### Вопросы по материалу
1. Как, согласно фрагменту о переводе игры слов, современные школы перевода оценивают «непереводимую» игру слов?
2. Перепишите из фрагмента о переводе игры слов дословно отрывок, начинающийся словами «Эффект здесь —» и продолжающийся до слов «целевой аудитории Пелевина.» включительно.

### Фрагмент текста

"""

Эффект здесь — ключевое слово, именно на него и ориентируются переводчики, которые все же принимают вызов.
Вот стоят перед немецким переводчиком какие-нибудь пелевинские «гробы после вождя», бьют копытом, отказываются перепрыгивать препятствие.
Переводчик видит, что ему пришлось бы не только обыграть советское прошлое и бандитские девяностые чужой страны, но и отыскать в немецком устойчивый эквивалент «грибов после дождя». Лучшее, что здесь можно предложить — это новый всадник на новой немецкой лошади, способный вызвать у немецкого читателя тот же спектр эмоций, что и у целевой аудитории Пелевина.
Современные школы перевода сходятся во мнении, что «непереводимая» игра слов вполне переводима с функциональной точки зрения. Ведь в конце концов, пусть всадник сменит одежду, национальность или даже пол — главное, чтобы зритель на трибуне продолжал, затаив дыхание, следить за скачкой.

"""

### Выдержка из данных
"""

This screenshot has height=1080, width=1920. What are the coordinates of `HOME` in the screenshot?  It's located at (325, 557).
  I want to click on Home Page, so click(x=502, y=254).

"""

### Ответы к упражнению
1. Они сходятся во мнении, что она вполне переводима с функциональной точки зрения.

2.
Эффект здесь — ключевое слово, именно на него и ориентируются переводчики, которые все же принимают вызов.
Вот стоят перед немецким переводчиком какие-нибудь пелевинские «гробы после вождя», бьют копытом, отказываются перепрыгивать препятствие.
Переводчик видит, что ему пришлось бы не только обыграть советское прошлое и бандитские девяностые чужой страны, но и отыскать в немецком устойчивый эквивалент «грибов после дождя». Лучшее, что здесь можно предложить — это новый всадник на новой немецкой лошади, способный вызвать у немецкого читателя тот же спектр эмоций, что и у целевой аудитории Пелевина.